Lesen Sie diese Ausführungen ruhig mehrmals. Und versuchen Sie dann, sich vorzustellen, dass es eine Welt gab, in der “wir” noch nicht Papst waren und in der Eva Herman nur die Nachrichten vorgelesen hat. Es war eine Welt, in der alles noch so war, wie es war, bevor nichts mehr so war, wie es zuvor gewesen war. Eine Welt in einem anderen Jahrtausend – aber wer heute aufs Gymnasium kommt, war damals schon geboren.

Natürlich ist “Tristesse Royale” kein Protokoll einer tatsächlichen Gesellschaft. Die weltmännischen Posen der fünf jungen, konservativen Herren ließen sich auch damals nur schwerlich mit der Weltsicht der Mehrheit der Bevölkerung auf eine Line bringen. Aber sie passten stilistisch in die Euphorie des Aufbruchs. Das Buch ist deshalb eine gute Erinnerung an diese ersten Tage der sogenannten Berliner Republik, als es so aussah, als würden Gerhard Schröder und die rot-grüne Koalition Deutschland alleine aus der Krise führen. In gewisser Weise haben sie das getan, aber das Volk hat es ihnen nicht gedankt, weil die als große “Reform” anmoderierte Agenda 2010 weh tat und sie zu einem nicht unerheblichen Teil auch unsozial war. Niemand fragt, warum es Deutschland unter einer Kanzlerin Merkel, die bisher keine einzige innenpolitische Entscheidung größerer Tragweite getroffen hat, plötzlich so gut gehen soll, wie lange nicht mehr. Niemand ist erstaunt, wenn die SPD unter dem Pfälzer Teddy Kurt Beck plötzlich wieder Sozialdemokratie der 1960er Jahre betreiben will. Aber alle jammern über diese wahnsinnigen Teuerungsraten und über die Gefahr, schon morgen auf dem Koblenzer Marktplatz Opfer einer islamistischen Atombombe zu werden.

Zwischen April ’99 und Oktober ’07 lag der 11. September 2001, der natürlich viel verändert hat und der für zwei neue große Kriege auf diesem Planeten verantwortlich ist. Aber ich glaube nicht, dass diese Terroranschläge, so schlimm sie auch waren und so viele danach auch noch kamen, der Hauptgrund für diese Verschiebung gesellschaftlicher Vorstellungen ist.

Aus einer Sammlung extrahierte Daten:
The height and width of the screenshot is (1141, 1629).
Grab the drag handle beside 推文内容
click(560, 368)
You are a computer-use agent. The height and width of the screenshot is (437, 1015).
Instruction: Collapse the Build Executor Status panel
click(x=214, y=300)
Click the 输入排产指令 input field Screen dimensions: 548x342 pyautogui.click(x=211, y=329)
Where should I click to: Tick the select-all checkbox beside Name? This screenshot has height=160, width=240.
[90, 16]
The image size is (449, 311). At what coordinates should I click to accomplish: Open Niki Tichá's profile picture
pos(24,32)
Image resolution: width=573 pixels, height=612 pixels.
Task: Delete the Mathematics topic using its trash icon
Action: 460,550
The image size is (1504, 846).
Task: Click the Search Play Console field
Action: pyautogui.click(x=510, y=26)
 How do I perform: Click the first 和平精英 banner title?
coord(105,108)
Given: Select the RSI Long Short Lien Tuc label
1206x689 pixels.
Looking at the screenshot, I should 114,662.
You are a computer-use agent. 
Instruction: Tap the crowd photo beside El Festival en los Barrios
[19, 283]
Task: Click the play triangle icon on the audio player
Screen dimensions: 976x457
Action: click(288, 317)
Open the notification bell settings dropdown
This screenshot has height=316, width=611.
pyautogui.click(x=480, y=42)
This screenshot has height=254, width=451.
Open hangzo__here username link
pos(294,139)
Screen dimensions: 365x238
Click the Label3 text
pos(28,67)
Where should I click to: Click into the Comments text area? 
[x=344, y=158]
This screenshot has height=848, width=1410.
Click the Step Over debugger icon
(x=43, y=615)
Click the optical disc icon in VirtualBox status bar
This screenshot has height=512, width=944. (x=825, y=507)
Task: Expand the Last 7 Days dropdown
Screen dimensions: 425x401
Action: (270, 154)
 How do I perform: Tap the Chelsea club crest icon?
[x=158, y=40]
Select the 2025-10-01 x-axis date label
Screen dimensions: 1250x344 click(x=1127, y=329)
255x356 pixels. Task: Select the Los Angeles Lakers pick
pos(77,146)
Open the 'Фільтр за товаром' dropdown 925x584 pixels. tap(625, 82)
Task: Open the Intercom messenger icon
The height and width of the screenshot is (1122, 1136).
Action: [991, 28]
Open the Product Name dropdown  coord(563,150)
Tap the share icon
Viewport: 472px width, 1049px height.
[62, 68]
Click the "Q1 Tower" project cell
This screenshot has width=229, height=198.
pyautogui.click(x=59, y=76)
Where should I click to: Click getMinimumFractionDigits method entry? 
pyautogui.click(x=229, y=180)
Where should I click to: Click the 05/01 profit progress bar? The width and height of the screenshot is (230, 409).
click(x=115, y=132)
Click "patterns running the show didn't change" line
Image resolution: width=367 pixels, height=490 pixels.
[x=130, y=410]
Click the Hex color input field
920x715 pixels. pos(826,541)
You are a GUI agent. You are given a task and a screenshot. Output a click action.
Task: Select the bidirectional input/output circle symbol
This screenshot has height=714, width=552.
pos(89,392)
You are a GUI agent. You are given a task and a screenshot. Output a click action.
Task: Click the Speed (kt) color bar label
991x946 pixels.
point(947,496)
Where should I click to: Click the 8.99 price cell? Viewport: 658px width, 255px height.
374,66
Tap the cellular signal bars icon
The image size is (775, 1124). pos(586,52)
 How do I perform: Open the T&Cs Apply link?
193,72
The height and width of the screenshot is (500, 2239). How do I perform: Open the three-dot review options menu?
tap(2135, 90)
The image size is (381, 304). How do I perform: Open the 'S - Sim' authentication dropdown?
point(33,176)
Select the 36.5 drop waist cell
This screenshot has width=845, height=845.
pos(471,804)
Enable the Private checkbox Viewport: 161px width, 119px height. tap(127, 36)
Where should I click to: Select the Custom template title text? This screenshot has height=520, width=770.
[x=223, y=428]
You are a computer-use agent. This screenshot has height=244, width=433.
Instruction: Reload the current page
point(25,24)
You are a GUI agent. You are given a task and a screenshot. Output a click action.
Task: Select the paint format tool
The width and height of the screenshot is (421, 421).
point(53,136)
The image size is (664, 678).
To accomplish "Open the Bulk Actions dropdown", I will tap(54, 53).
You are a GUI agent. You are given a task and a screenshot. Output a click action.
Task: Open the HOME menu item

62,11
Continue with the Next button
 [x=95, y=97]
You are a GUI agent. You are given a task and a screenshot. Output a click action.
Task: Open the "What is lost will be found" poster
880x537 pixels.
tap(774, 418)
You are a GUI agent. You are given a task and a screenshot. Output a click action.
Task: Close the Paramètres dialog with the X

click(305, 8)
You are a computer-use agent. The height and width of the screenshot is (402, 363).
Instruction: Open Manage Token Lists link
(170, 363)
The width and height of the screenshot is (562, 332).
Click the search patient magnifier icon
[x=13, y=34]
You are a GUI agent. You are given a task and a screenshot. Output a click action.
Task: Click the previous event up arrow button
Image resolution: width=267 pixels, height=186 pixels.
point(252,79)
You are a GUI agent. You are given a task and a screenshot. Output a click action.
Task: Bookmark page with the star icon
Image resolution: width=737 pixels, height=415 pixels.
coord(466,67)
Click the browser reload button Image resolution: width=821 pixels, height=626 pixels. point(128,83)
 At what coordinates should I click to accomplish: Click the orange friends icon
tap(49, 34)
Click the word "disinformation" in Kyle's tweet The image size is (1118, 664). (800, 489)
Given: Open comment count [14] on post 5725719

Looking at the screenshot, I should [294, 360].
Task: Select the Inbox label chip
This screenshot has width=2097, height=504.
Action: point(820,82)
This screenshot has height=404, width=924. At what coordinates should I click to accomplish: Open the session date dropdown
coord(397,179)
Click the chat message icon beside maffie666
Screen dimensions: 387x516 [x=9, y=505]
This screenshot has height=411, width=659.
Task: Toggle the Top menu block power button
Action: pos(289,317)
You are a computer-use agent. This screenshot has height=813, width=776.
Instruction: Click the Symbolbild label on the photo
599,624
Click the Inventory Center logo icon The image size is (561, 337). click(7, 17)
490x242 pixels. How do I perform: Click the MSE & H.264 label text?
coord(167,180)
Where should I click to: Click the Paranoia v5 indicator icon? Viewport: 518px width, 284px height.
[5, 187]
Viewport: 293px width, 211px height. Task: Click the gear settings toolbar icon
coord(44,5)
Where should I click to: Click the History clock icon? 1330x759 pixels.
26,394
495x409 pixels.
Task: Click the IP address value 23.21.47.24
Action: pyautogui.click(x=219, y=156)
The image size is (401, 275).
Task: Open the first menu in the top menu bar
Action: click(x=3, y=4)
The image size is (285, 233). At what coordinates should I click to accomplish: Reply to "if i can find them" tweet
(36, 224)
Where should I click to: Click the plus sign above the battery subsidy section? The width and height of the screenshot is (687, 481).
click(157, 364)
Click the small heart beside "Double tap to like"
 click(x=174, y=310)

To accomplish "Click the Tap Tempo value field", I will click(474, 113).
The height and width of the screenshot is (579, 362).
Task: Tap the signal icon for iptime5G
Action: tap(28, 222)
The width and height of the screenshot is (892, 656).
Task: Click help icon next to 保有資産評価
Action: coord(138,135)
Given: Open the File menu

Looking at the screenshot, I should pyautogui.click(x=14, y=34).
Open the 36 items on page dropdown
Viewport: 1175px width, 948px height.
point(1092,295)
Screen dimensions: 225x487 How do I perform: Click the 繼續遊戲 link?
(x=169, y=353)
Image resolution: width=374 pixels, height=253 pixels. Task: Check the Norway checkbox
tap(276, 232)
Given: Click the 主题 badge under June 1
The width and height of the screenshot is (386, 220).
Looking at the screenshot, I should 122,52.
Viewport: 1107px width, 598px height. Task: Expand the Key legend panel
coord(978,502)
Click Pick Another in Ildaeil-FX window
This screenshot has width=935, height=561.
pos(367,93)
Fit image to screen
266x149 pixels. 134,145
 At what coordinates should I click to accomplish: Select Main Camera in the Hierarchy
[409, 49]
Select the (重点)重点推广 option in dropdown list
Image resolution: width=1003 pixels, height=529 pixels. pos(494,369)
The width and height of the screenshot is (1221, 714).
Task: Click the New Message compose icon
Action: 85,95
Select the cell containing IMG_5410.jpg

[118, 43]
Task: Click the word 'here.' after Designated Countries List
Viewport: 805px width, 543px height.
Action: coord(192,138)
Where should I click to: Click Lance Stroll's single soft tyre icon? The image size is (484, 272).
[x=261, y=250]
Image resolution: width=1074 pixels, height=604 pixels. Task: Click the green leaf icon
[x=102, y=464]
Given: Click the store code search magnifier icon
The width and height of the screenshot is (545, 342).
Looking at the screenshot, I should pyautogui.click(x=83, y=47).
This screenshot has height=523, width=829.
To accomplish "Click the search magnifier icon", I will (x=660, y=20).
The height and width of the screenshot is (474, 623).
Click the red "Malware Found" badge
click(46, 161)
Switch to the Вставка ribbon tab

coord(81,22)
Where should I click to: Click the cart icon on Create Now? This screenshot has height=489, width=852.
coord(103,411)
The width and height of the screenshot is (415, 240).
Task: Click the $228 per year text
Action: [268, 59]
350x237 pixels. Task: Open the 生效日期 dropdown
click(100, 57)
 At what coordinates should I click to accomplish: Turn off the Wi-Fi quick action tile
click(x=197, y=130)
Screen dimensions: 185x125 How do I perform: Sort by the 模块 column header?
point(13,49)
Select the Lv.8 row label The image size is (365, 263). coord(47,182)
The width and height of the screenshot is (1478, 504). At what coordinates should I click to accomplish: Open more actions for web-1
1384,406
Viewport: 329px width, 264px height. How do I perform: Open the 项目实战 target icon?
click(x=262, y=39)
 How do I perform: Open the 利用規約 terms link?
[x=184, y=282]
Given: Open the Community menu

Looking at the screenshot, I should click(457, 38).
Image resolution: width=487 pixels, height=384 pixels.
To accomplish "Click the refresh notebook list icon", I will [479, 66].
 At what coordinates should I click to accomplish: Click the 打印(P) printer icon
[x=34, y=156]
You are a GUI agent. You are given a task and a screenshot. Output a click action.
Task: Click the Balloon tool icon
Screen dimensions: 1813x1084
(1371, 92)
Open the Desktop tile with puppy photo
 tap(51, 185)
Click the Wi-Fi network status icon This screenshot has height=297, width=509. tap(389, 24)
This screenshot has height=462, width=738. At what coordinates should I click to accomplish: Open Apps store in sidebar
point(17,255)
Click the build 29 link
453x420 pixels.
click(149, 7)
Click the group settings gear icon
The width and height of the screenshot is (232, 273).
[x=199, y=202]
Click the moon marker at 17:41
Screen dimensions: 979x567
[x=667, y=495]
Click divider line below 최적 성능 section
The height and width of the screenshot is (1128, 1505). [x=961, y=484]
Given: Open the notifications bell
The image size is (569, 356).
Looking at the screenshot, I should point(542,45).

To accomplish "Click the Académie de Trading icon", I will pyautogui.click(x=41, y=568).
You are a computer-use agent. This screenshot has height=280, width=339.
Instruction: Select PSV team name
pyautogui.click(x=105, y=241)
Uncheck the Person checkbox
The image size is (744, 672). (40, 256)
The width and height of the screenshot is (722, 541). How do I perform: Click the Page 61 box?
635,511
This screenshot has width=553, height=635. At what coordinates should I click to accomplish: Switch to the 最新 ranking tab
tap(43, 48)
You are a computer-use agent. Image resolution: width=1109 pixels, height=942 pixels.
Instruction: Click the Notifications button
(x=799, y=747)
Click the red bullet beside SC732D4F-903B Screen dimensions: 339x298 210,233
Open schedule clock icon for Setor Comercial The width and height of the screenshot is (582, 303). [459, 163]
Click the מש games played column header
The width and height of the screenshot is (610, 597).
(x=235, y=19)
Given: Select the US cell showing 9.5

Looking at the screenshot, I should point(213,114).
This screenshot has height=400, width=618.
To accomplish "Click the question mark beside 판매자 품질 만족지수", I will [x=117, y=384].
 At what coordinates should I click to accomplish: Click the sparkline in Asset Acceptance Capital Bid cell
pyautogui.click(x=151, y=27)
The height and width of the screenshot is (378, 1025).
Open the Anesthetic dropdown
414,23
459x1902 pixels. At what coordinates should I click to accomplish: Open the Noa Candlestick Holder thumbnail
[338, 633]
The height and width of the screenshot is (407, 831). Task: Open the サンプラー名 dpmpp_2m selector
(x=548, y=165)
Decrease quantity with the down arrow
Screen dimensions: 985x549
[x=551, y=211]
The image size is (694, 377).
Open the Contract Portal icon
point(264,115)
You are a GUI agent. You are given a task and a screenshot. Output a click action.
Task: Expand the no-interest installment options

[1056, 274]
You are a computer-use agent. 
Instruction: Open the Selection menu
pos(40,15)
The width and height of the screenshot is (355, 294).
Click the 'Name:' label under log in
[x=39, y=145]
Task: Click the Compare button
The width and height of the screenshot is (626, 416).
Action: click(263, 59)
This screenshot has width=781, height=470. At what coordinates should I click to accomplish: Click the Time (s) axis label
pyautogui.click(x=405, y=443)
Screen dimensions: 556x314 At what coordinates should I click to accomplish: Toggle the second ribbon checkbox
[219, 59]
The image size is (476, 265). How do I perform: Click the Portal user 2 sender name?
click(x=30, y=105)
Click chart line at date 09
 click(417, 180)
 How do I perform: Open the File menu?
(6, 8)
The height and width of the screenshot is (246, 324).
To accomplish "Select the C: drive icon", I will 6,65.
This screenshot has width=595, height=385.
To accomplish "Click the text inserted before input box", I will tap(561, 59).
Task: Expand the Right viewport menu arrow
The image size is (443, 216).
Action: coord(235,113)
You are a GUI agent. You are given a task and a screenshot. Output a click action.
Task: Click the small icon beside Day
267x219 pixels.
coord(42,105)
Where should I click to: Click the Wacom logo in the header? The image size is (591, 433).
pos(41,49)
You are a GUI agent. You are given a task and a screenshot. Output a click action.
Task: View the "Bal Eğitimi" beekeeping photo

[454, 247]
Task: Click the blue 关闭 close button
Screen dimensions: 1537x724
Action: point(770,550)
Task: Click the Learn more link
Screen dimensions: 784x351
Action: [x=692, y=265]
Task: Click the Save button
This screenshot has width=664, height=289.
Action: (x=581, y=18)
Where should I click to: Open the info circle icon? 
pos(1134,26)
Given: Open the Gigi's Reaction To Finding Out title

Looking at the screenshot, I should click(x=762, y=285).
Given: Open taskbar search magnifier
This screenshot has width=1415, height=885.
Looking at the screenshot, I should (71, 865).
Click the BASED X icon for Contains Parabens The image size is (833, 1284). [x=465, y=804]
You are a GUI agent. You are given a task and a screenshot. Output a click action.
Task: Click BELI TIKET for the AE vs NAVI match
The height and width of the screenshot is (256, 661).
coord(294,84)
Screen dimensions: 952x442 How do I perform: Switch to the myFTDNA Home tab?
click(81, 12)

AUFGABE A:
Wie viele junge, konservative Herren nennt der Lesetext im Zusammenhang mit „Tristesse Royale“?
AUFGABE B:
Bearbeiten Sie den Abschnitt des Lesetexts, der mit „Zwischen April ’99“ beginnt und mit „gesellschaftlicher Vorstellungen ist.“ endet, indem Sie „Terroranschläge“ durch „Anschläge“ ersetzen.

AUSGABE A:
Fünf.

AUSGABE B:
Zwischen April ’99 und Oktober ’07 lag der 11. September 2001, der natürlich viel verändert hat und der für zwei neue große Kriege auf diesem Planeten verantwortlich ist. Aber ich glaube nicht, dass diese Anschläge, so schlimm sie auch waren und so viele danach auch noch kamen, der Hauptgrund für diese Verschiebung gesellschaftlicher Vorstellungen ist.